I also have two lesser known, but equally debilitating, phobias. I don't know that they have names just yet as they are probably off the phobologists' collective radar. Don't laugh...these are things I deal with on a daily basis. I haven't yet developed a complex over them, but I'm convinced that's due solely to my vigilance in protecting myself against these phobias so they don't come to pass.

What are these irrational fears, you ask?

Firstly, I'm afraid that I'll be walking in public with my zipper down. Zipping up becomes such a part of the routine that there are times that you don't think about it at all. It's kind of like when you are driving somewhere familiar and all of a sudden *POOF* you're there and you have no idea how you got there, but yet there you are. When this kind of short-term amnesia is zipper-related, a moment of panic ensues - did I zip up or did I forget..I don't know...I can't remember! Alarm bells ring, my face flushes and I immediately seek a casual way of checking to make sure I'm secure down south. I'm usually able to accomplish this by a subtle belt buckle adjustment. So far I haven't had any issues, that I know of anyway.

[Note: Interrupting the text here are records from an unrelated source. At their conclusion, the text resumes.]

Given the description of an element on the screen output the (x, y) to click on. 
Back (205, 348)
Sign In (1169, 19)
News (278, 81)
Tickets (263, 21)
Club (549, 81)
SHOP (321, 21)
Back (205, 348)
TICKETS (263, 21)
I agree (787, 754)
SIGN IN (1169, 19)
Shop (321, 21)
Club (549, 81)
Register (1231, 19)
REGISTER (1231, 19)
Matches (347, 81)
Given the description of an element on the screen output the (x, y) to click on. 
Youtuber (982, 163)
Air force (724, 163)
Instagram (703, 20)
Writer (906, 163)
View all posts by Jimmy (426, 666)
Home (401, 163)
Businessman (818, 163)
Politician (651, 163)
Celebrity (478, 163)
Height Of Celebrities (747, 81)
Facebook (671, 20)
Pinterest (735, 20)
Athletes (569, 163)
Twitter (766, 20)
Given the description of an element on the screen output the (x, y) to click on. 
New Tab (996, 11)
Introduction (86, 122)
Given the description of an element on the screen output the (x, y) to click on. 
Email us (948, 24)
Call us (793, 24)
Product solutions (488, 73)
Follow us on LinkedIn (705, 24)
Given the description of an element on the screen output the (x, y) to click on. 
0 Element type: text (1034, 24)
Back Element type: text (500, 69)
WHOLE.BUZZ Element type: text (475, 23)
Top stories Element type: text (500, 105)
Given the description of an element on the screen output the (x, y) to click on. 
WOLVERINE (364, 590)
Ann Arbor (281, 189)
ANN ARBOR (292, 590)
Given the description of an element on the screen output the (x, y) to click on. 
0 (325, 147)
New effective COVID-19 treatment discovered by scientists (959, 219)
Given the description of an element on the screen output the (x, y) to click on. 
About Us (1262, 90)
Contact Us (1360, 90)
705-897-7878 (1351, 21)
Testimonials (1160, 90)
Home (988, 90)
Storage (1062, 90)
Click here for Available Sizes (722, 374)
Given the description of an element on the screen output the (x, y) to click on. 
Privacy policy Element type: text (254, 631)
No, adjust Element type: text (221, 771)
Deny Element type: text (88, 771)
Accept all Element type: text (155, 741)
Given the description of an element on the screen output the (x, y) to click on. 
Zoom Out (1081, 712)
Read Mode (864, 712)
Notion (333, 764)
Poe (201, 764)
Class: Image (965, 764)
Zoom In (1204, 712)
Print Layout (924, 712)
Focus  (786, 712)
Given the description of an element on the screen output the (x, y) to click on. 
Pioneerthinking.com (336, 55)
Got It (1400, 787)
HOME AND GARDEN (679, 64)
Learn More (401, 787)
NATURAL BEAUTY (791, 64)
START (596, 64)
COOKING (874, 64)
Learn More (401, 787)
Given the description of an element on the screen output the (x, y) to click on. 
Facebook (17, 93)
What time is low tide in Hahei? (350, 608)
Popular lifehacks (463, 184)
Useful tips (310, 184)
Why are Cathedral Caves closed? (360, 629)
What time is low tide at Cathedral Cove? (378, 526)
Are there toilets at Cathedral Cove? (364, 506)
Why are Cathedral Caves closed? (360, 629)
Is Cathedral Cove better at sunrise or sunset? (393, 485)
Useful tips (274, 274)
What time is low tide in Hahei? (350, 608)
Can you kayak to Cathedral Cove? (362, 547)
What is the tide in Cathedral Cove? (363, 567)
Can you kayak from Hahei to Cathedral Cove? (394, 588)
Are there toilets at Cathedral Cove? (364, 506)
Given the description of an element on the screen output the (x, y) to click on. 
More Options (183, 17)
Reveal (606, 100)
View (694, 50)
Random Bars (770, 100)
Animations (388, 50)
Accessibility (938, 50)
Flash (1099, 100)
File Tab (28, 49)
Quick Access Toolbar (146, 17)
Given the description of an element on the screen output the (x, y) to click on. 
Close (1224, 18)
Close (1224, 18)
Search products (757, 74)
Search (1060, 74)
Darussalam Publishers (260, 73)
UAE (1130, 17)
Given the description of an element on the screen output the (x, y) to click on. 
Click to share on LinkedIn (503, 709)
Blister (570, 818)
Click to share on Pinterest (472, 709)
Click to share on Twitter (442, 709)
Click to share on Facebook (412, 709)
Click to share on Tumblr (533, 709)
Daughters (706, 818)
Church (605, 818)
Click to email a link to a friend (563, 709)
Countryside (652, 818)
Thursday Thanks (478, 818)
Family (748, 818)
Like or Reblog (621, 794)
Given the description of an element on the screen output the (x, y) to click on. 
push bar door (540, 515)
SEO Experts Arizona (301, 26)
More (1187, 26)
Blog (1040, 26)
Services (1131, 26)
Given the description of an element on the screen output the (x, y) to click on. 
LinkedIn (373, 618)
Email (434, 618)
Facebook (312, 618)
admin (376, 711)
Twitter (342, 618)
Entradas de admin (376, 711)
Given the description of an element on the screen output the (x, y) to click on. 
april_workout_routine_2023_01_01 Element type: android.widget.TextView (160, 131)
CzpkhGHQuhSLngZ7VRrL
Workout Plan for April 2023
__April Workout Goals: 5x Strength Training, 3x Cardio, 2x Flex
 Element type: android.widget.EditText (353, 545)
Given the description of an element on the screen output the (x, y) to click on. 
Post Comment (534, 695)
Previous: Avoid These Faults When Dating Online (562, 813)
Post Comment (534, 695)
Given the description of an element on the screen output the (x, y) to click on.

My other phobia, coincidentally, involves bathrooms. However, this time it's a place I'm not familiar with that scares me - the women's bathroom. Sometimes when you're in a public place and in a hurry to answer nature's call you just rush into the nearest restroom. Like driving and zipping up, this can be an autopilot occurrence. Sometimes I don't check the signs well enough as I'm walking in. There is a split second of sheer horror as I realize that I may have just walked cavalier-like into the women's restroom. I wait for the inevitable screaming, but it doesn't come. There's a urinal. Ahhh...I picked the right door. I've been lucky so far, but one day, unavoidably, I fear I will pick the wrong door and have to deal with the consequences of it.

They say the best way to overcome a fear is to face it head on, so if you see me with my zipper down heading into the women's restroom, just pat me on the back, wish me well, praise me for my courage and know that I'm confronting my fear.